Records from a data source
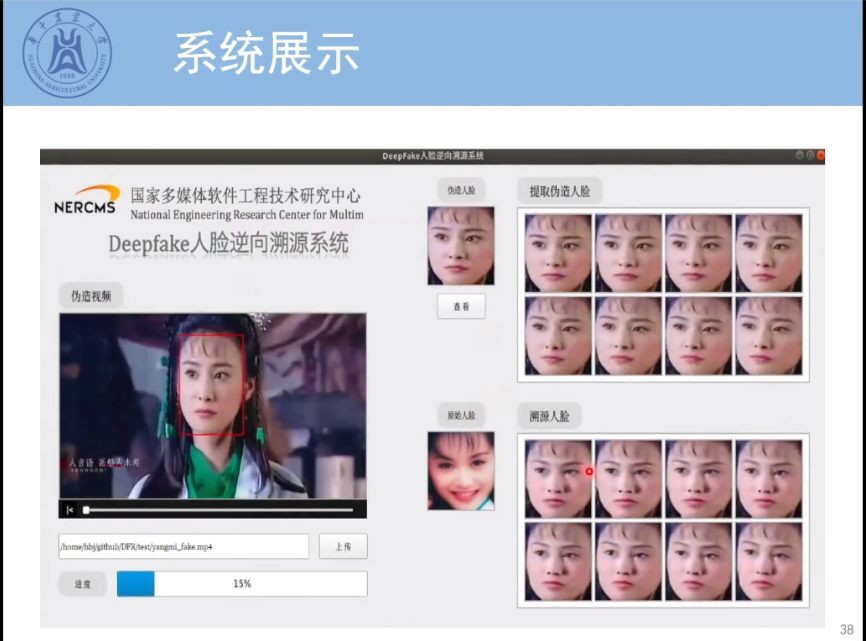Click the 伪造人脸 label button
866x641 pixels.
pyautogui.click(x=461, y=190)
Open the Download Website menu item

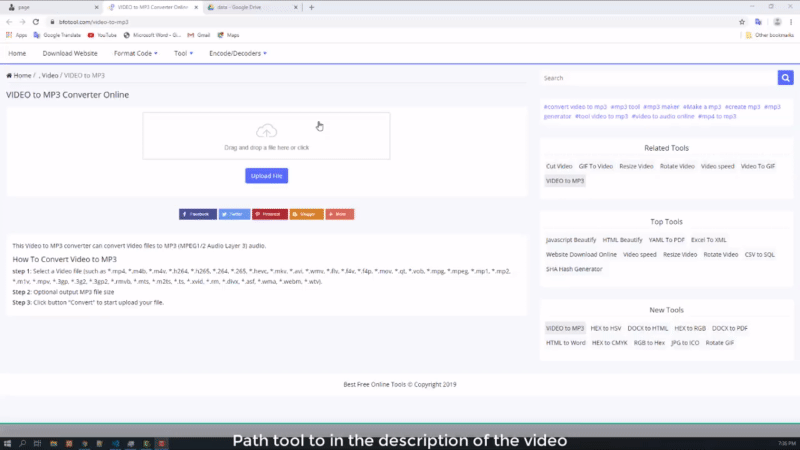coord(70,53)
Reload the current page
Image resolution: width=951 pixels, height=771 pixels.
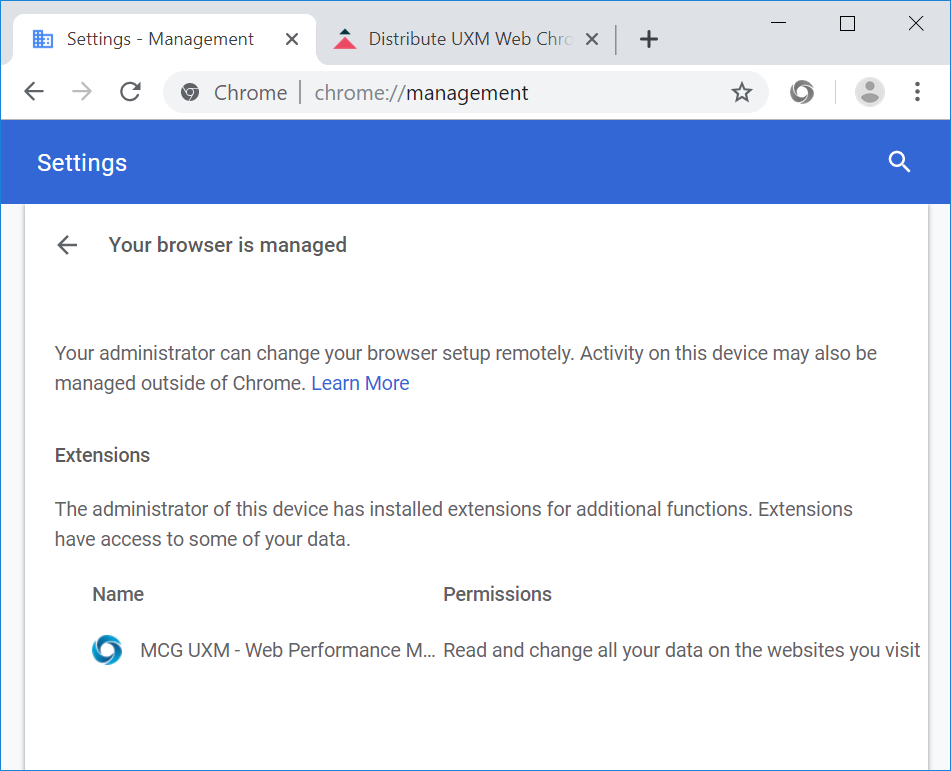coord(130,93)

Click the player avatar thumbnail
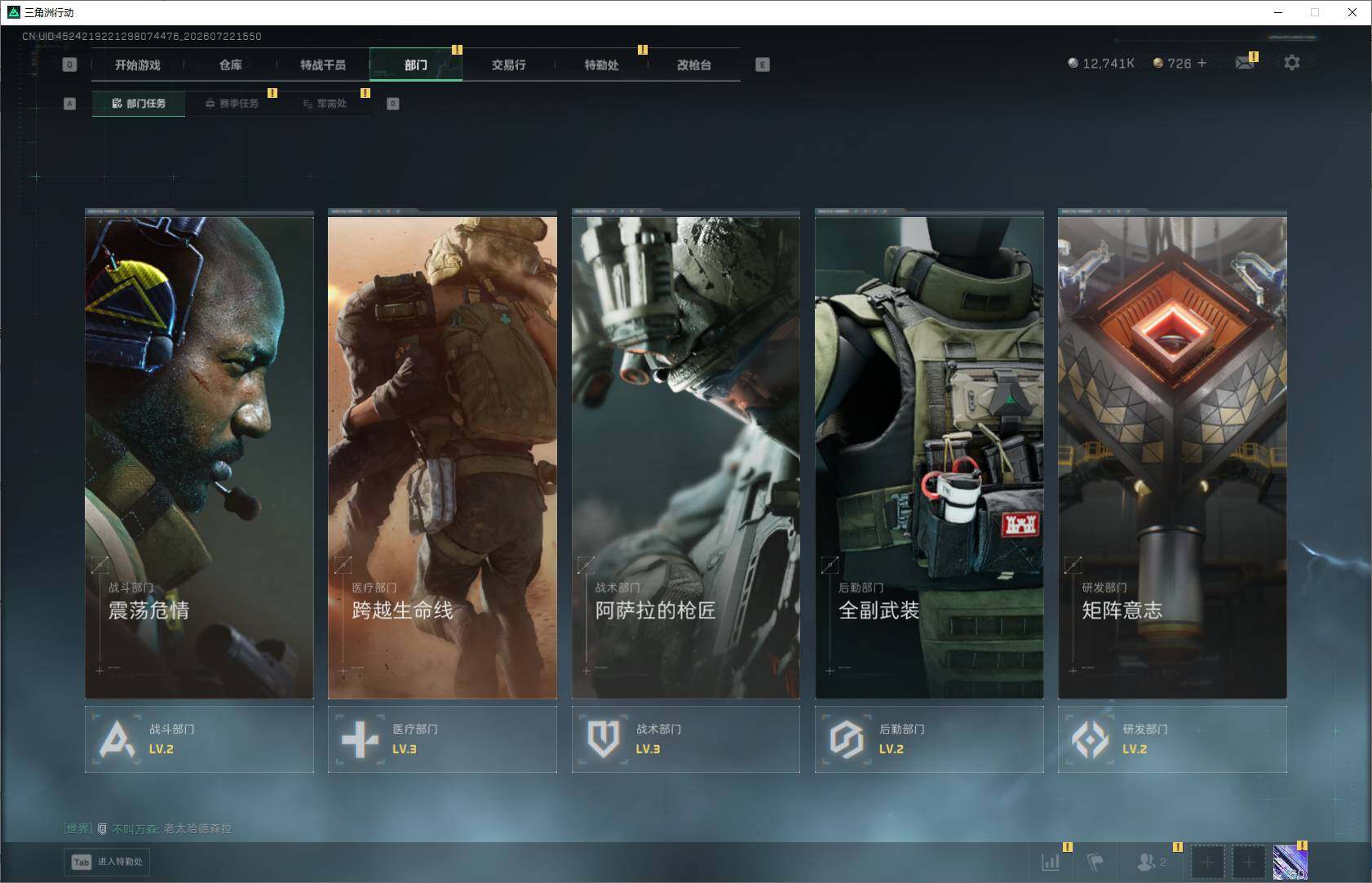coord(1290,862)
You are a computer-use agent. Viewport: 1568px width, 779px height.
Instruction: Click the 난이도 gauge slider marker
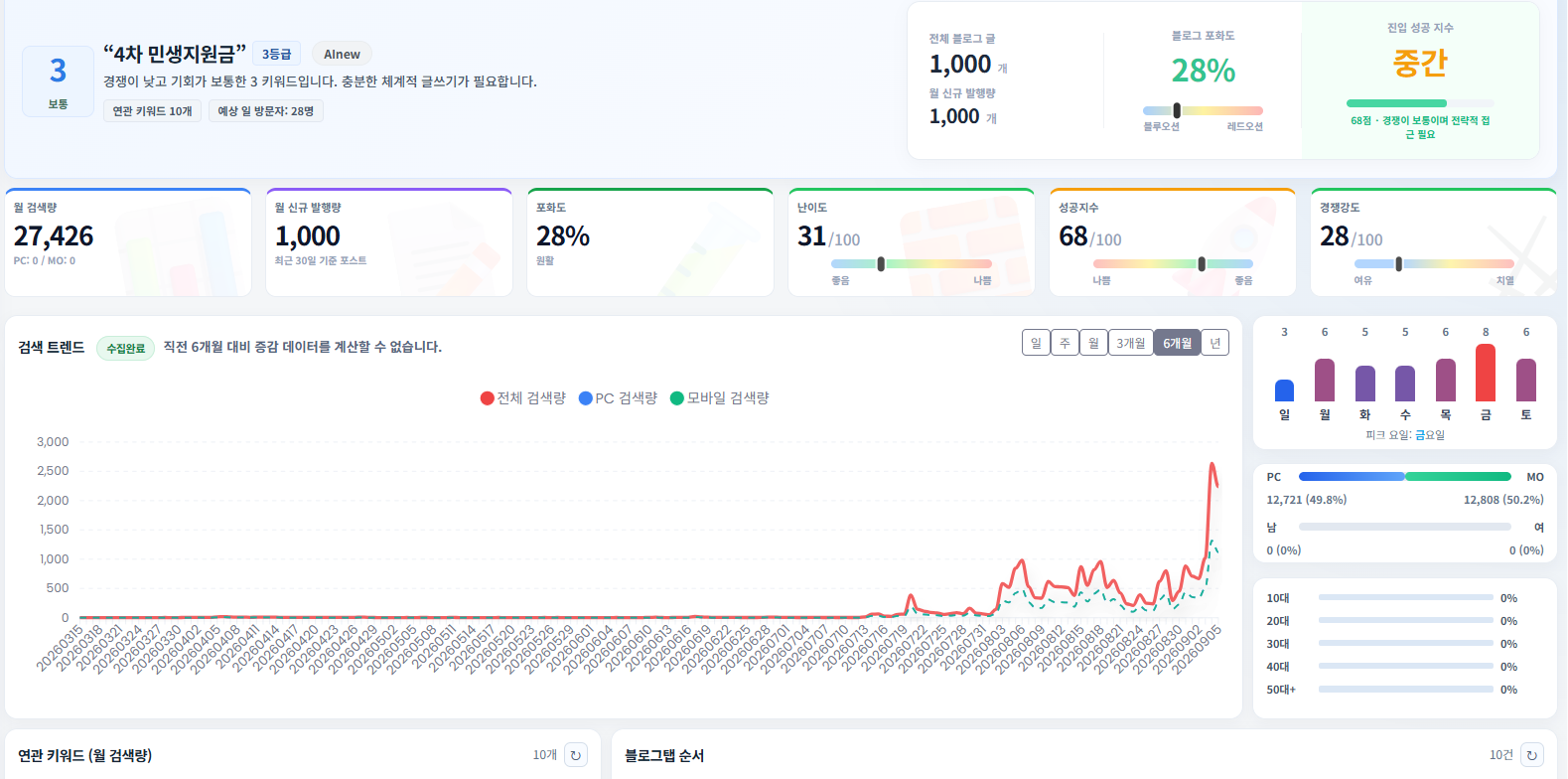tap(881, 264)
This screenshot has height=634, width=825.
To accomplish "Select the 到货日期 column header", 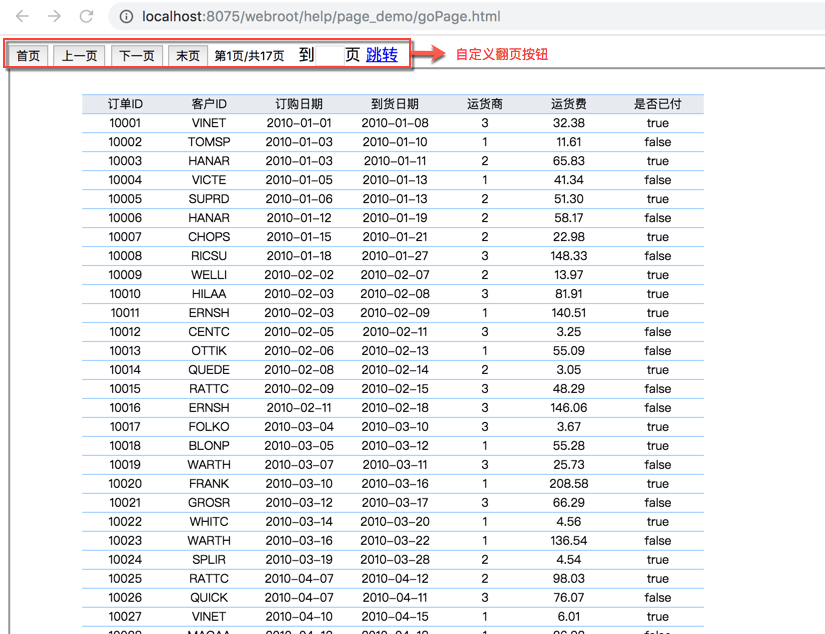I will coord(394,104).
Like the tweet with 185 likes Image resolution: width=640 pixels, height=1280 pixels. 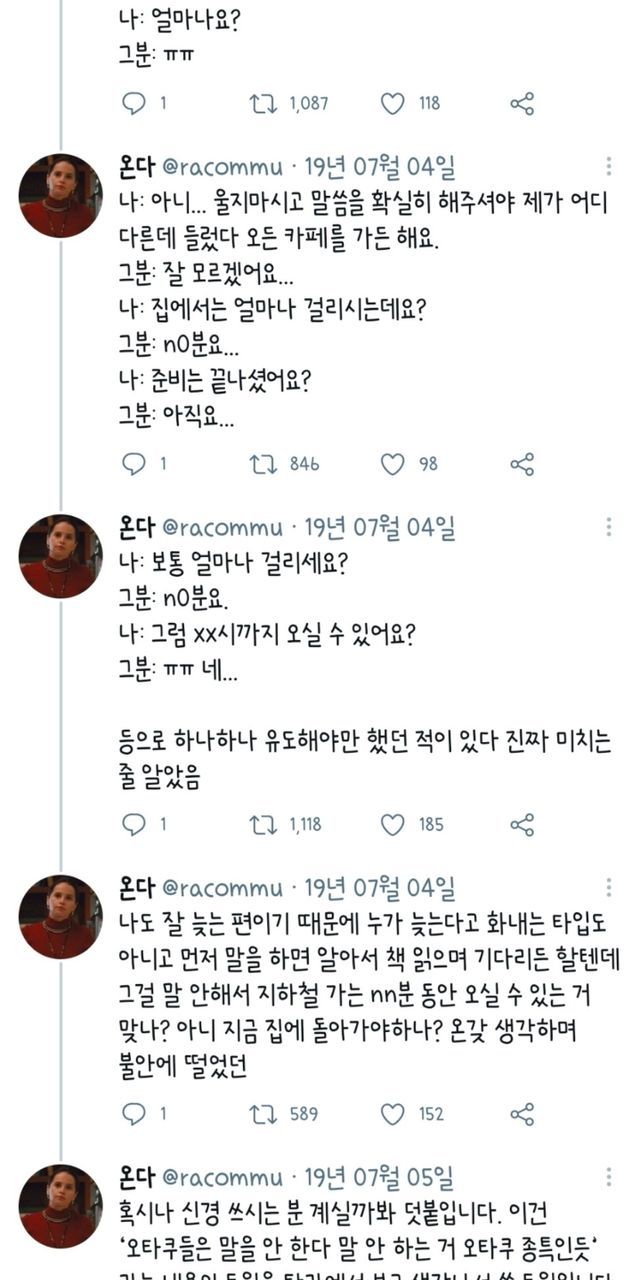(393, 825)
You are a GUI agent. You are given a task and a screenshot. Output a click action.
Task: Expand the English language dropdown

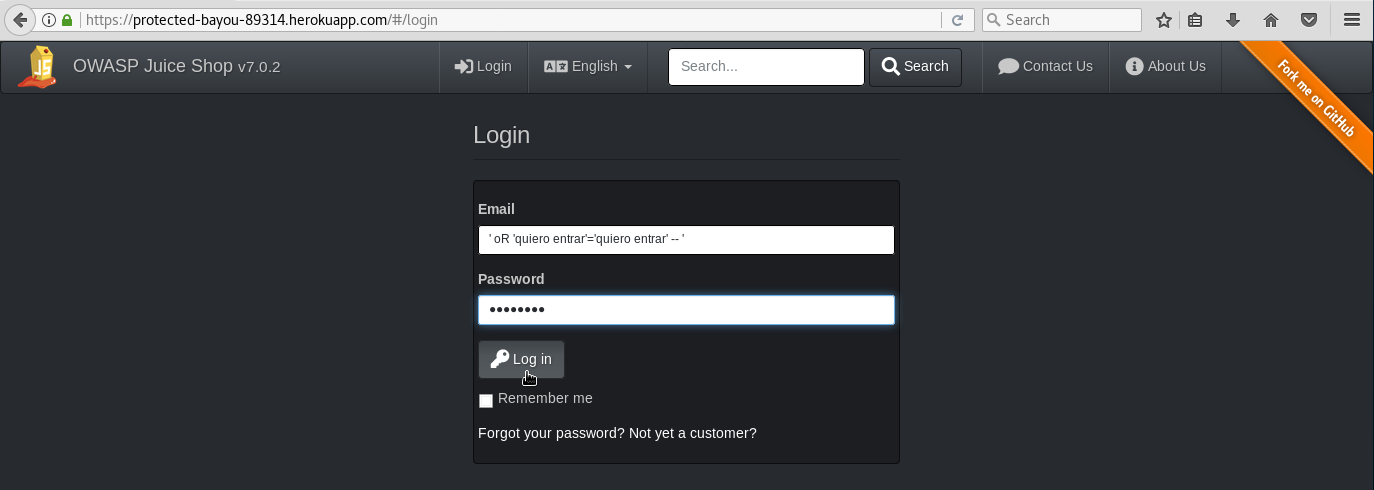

### The task
Among the entries, copy every line containing the word "agent".

### Answer box
You are a computer-use agent. Viewport: 1568px width, 779px height.
You are a GUI agent. You are given a task and a screenshot. Output a click action.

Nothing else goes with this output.